Count the lines in the entries below that contain the word "link" and give only that number.

== SUPPLIED RECORDS

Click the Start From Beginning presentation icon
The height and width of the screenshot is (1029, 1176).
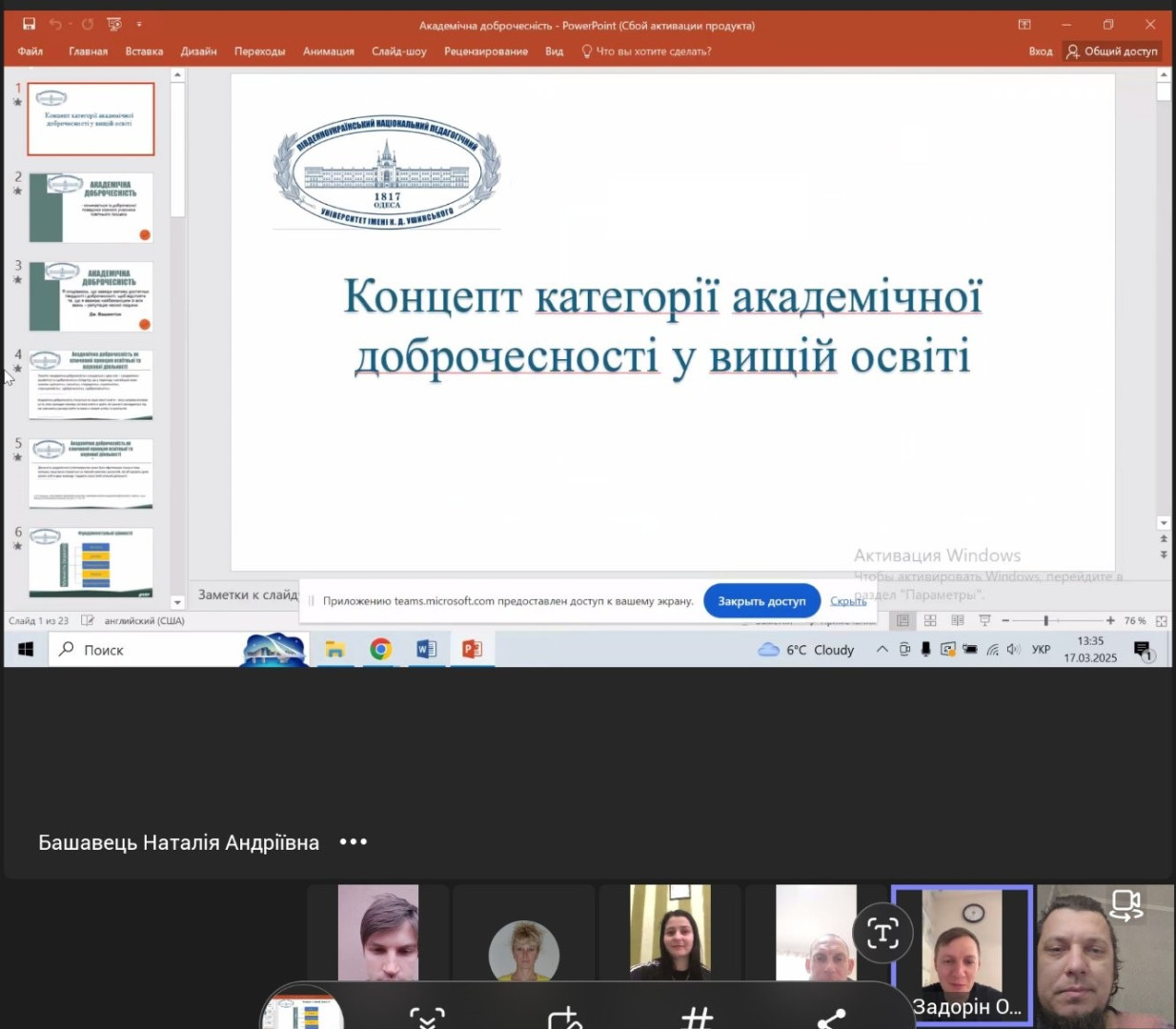tap(114, 24)
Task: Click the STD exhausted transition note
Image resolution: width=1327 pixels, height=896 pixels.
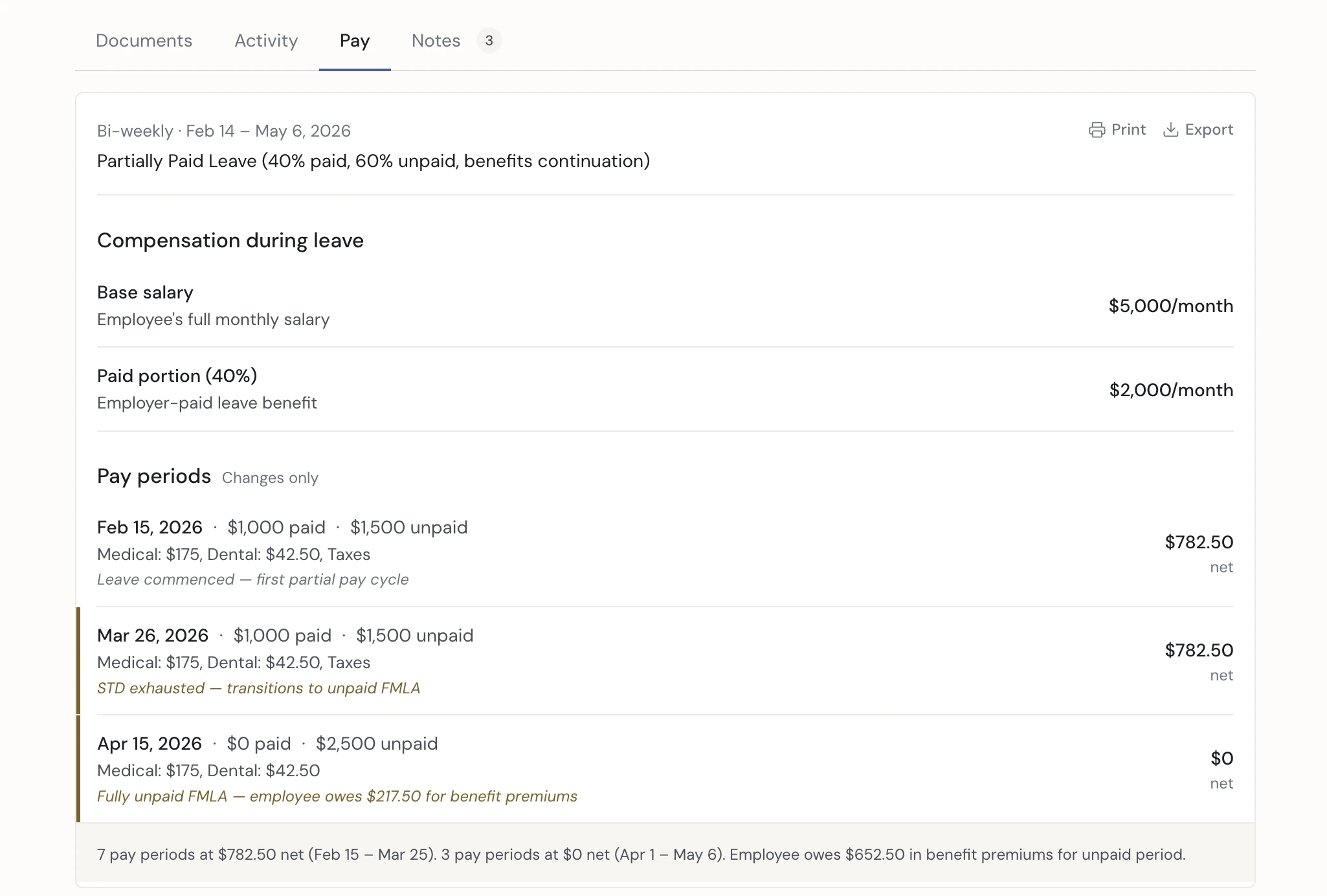Action: tap(258, 688)
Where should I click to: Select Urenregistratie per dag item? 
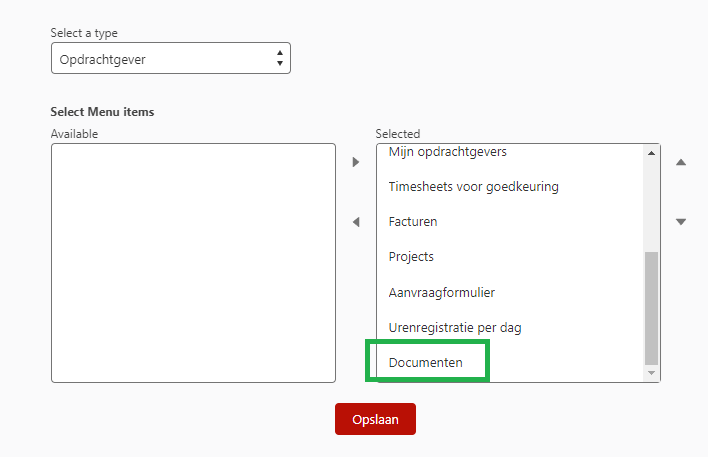click(455, 327)
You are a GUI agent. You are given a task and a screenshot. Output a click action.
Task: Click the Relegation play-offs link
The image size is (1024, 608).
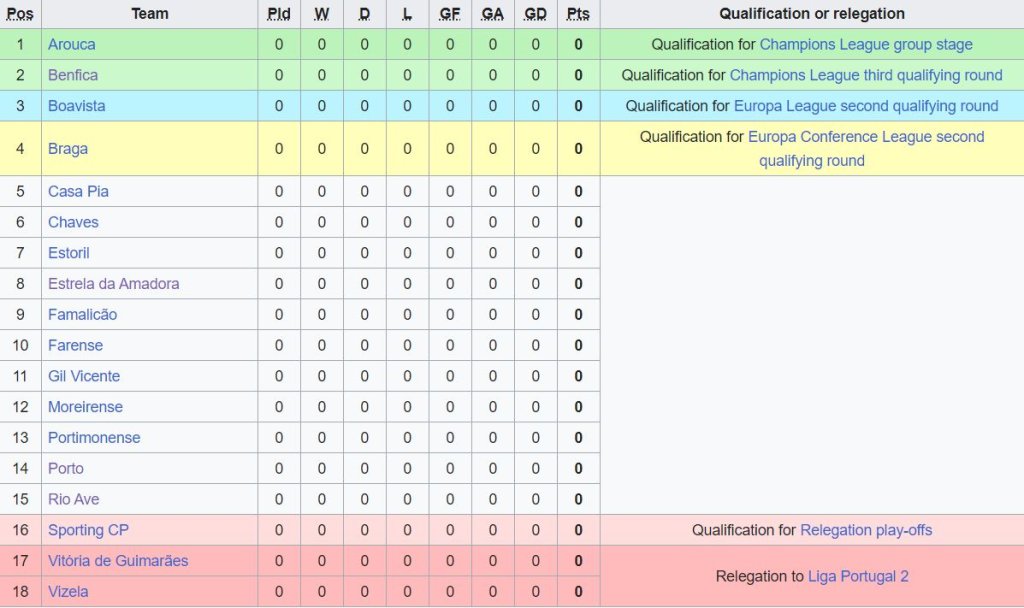coord(866,530)
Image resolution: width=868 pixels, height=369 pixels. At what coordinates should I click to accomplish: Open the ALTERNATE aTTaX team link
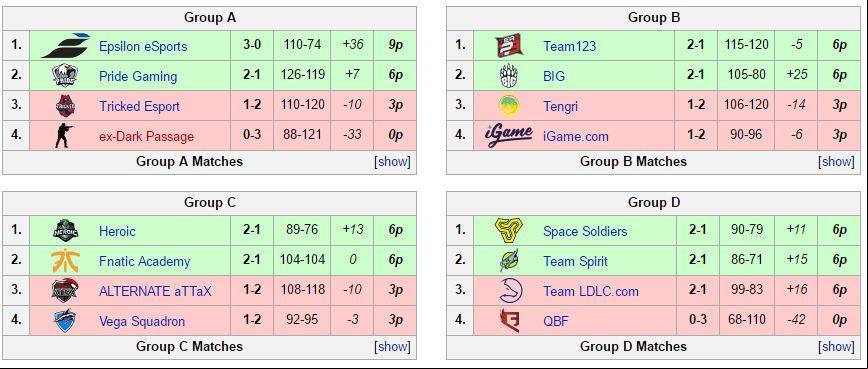156,291
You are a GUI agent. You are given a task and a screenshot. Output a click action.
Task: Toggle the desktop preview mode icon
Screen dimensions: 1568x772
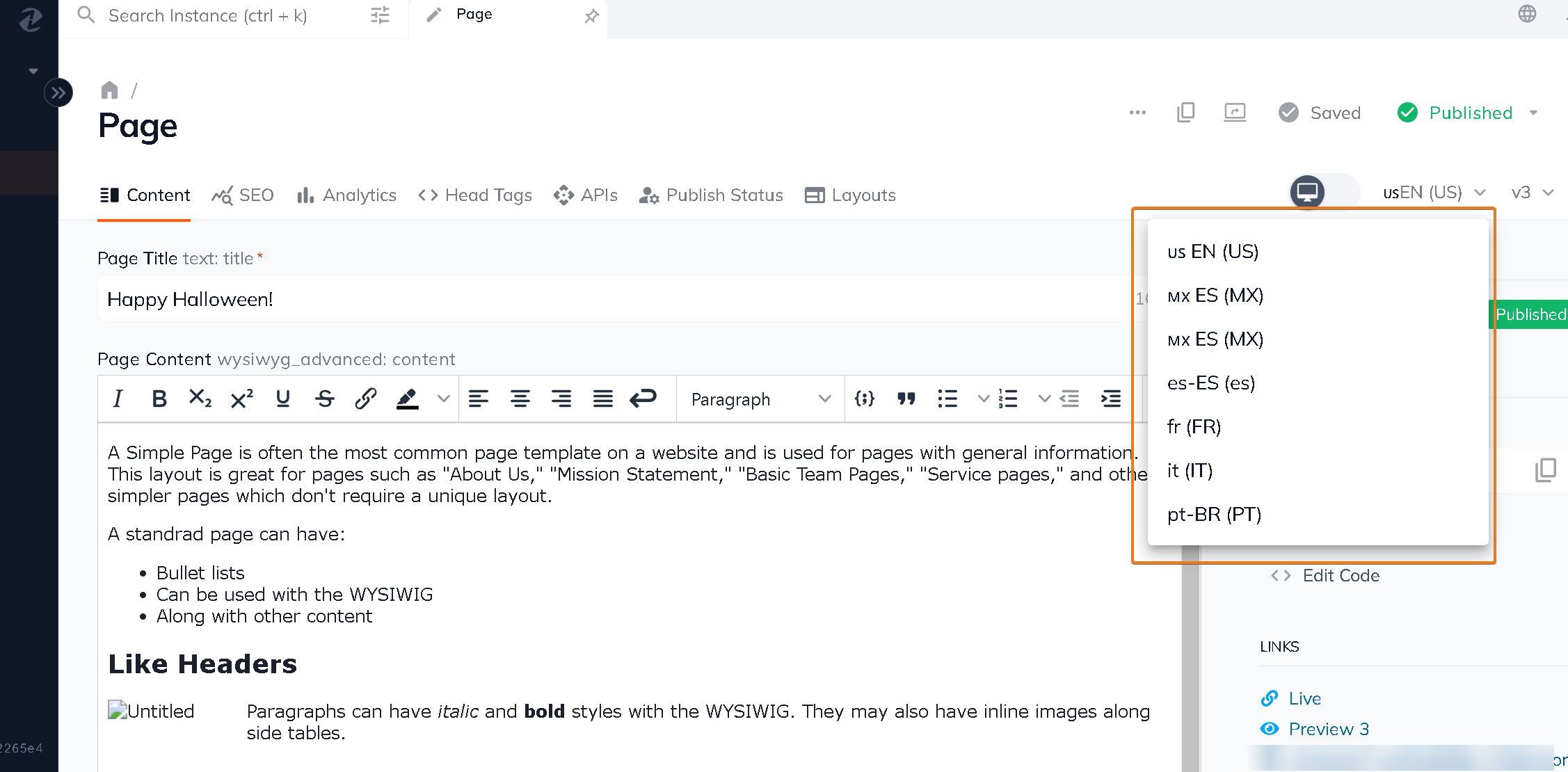tap(1308, 192)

====

*EXERCISE RESULT*. 2